In processing the data, there was work to flag odd or even rows. At that time, I tried various things to speed up, so make a note of it.
As a prerequisite, assume that you have a data frame of 10000 rows as shown below.
df = pd.DataFrame({'hoge':np.zeros(10000)}
df
hoge | |
---|---|
0 | 0.0 |
1 | 0.0 |
2 | 0.0 |
3 | 0.0 |
4 | 0.0 |
... | ... |
9995 | 0.0 |
9996 | 0.0 |
9997 | 0.0 |
9998 | 0.0 |
9999 | 0.0 |
Add the following column to this data frame, called'target_record', with flags on odd or even rows.
df['target_record'] = [1,0,1,0,1,...,0,1,0,1,0]
df
hoge | target_record | |
---|---|---|
0 | 0.0 | 1 |
1 | 0.0 | 0 |
2 | 0.0 | 1 |
3 | 0.0 | 0 |
4 | 0.0 | 1 |
... | ... | ... |
9995 | 0.0 | 0 |
9996 | 0.0 | 1 |
9997 | 0.0 | 0 |
9998 | 0.0 | 1 |
9999 | 0.0 | 0 |
Calculate the time to create this target_record column. By the way, the processing time was calculated as the average measured 10,000 times.
First of all, the simplest? From the way Add a'target_record' column with 0 assigned to all records, and assign 1 to the specified row with loc + slice.
df['target_record'] = 0
df.loc[0::2, 'target_record'] = 1 #Df for even rows.loc[1::2, 'target_record'] = 1
#Average processing time: 0.0009912237882614137 sec
By the way, with iloc,
df['target_record'] = 0
df.iloc[0::2, 1] = 1
#Average processing time: 0.0009658613920211792 sec
Is it slightly faster than loc?
It is a famous story that the processing speed of loc is slow, so create an array with numpy and assign 1 to slice.

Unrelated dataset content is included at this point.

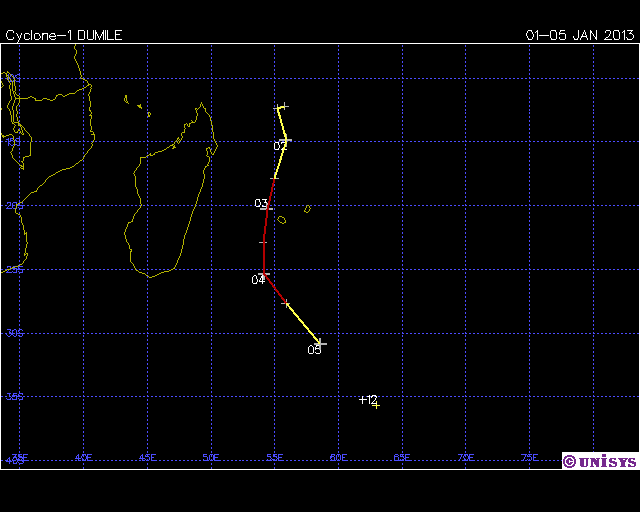Click the 02 track date marker

[281, 146]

target_record = np.zeros(10000, dtype=int)
target_record[0::2] = 1 #Target for even rows_record[1::2] = 1
df['target_record'] = target_record
#Average processing time: 0.00035130116939544677 sec
The processing time has been reduced to about 1/3.
Create an array from 0 to 9999 with np.arange (10000) and substitute the remainder value divided by 2.

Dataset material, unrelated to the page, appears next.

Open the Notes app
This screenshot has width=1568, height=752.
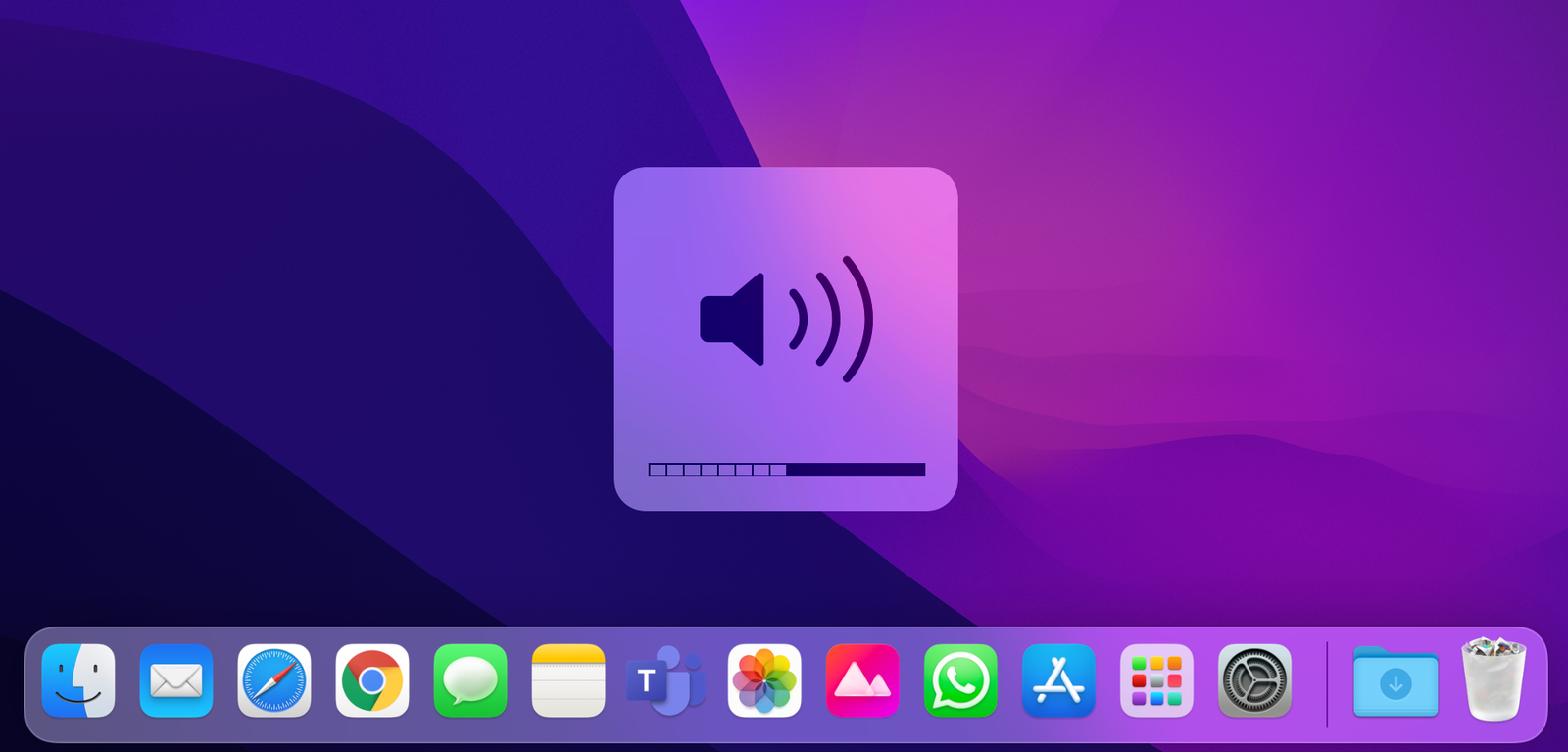point(568,680)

target_record = np.arange(10000)
df['target_record'] = (target_record + 1) % 2 #Df for even rows['target_record'] = target_record % 2
#Average processing time: 0.00046031529903411863 sec
It's a little devised, but it seems that np.zeros + slice is 0.0001 seconds faster.

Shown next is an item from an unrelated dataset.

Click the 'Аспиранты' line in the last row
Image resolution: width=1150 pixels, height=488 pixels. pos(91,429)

When flagging odd or even rows, np.zeros + slice is the fastest?
By the way, when I measured the time for each process, the difference in processing speed was divided. The difference was whether to calculate the remainder or substitute in slices. There was almost no difference in processing speed between np.zeros and np.arange (zeros is faster by 1.0e-06 seconds).